Event Viewer

Event Viewer allows you to monitor events in your system. It maintains logs about program, security, and system events on your computer. You can use Event Viewer to view and manage the event logs, gather information about hardware and software problems, and monitor Windows 2000 security events. The Event Log service starts automatically when you start Windows 2000. All users can view application and system logs.

To access Device Manager, on the Start menu, click Programs , point to Administrative Tools , and then click Event Viewer .

Event logs consist of a header, a description of the event (based on the event type), and, optionally, additional data. Most Security log entries consist of the header and a description.

Event Viewer displays events from each log separately. Each line shows information about a single event, including date, time, source, event type, category, Event ID, user account, and computer name.

For more information about Event Viewer, see Windows 2000 Server Help.

Event Logs

You can use Event Viewer to view and manage the System, Application, and Security event logs.

System Log.    The System log records events logged by the Windows 2000 system components. For example, the failure of a driver or other system component to load during startup is recorded in the System log. The event types logged by system components are predetermined by Windows 2000.

Application Log.    The Application log records events logged by programs. For example, a database program might record a file error in the Application log. Program developers decide which events to monitor.

Security Log.    The Security log records security events, such as valid and invalid logon attempts, and events related to resource use, such as creating, opening, or deleting files or other objects. The Security Log helps track changes to the security system and identify any possible breaches to security. For example, attempts to log on the system might be recorded in the Security log, if logon and logoff auditing are enabled.

note-icon

Note

You can view the Security log only if you are an administrator for a computer.

By default, security logging is turned off, but you can use Group Policy to enable security logging. To control the types of security events that are audited, in Group Policy, go to Computer Configuration\Windows Settings\Security Settings\Local Policies\Audit Policy. To control the auditing of files and folders, display the properties of a file or folder. An administrator can also set auditing policies in the registry that cause the system to halt when the security log is full.

Event Descriptions

The format and contents of event descriptions vary, depending on the event type. The description indicates what happened or the significance of the event. Table 14.6 lists the five types of events recorded by the event logs.

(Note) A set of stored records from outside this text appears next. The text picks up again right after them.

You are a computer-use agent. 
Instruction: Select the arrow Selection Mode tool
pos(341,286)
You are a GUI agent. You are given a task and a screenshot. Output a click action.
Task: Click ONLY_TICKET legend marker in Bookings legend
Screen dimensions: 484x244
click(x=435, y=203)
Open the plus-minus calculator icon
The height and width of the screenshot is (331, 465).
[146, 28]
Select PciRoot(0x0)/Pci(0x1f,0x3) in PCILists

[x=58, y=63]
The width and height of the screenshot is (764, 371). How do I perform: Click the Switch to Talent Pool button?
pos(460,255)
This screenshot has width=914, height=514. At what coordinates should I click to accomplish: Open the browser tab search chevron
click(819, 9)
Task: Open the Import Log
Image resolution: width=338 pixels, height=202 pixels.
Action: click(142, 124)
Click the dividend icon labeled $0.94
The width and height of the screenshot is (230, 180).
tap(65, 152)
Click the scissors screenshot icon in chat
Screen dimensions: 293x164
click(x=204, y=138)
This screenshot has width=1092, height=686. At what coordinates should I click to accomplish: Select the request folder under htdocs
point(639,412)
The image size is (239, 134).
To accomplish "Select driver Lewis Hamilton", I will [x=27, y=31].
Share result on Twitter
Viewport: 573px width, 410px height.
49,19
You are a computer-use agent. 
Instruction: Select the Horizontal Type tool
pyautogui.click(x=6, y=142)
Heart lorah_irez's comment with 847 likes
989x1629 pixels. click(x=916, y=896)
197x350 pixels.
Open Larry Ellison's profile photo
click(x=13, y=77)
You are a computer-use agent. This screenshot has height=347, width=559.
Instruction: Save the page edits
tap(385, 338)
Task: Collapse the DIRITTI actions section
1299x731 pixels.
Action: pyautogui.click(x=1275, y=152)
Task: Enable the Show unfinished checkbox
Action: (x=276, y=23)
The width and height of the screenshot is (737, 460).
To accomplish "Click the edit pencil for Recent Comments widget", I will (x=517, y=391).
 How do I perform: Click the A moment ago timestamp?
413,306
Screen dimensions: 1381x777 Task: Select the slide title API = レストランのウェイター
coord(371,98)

Table   14.6 Event Types and Definitions

Event Type

Definition

Error

A significant problem, such as loss of data or loss of functionality.

Warning

An event that might not be significant, but might indicate a future problem.

Information

An event that describes the successful operation of an application, driver, or service.

Success Audit

An audited security access attempt that succeeds.

Failure Audit

An audited security access attempt that fails.

Viewing Events

After you select a log in Event Viewer, you can search, filter, sort, and view details about events.

Search for Events    Searches can be useful when you are viewing large logs. For example, you can search for all Warning events related to a specific application, or search for all Error events from all sources. To search for events that match a specific type, source, or category, on the View menu, click Find .

Filter Events    Event Viewer lists all events recorded in the selected log. However, you can filter events using specified criteria. Filtering the events that occur on your network can help you pinpoint the source of problems. All events are logged continually, whether the filter is active or not. If you archive a log from a filtered view, all records are saved, even if you select a text format or comma-delimited text format file. Filtering has no effect on the actual content of the log; it changes only the view.

Sort Events    By default, Event Viewer sorts events by date and time from the newest to the oldest. When a log is archived, the default sort order is saved. You can also sort events to assess their sequence, filter events for specific characteristics, and search for events based on specific criteria.

View Details About Events    The Event Properties dialog box shows a text description of the selected event and any available binary data. Binary data, which appears in hexadecimal format, is generated by the program that is the source of the event record. A support technician familiar with the source program can interpret its meaning. Not all events generate binary data. For more information about an event, highlight the event, and then click it.

If you archive a login log file format, you can reopen it in Event Viewer. Logs saved as event log files have an EVT file name extension and retain the binary data for each event recorded. Logs archived in text or comma-delimited format have TXT and CSV file name extensions, respectively. Such logs can be reopened in most word-processing or spreadsheet applications. Logs saved in text or comma-delimited format do not retain the binary data. When you archive a log file, the entire log is saved, regardless of filtering options.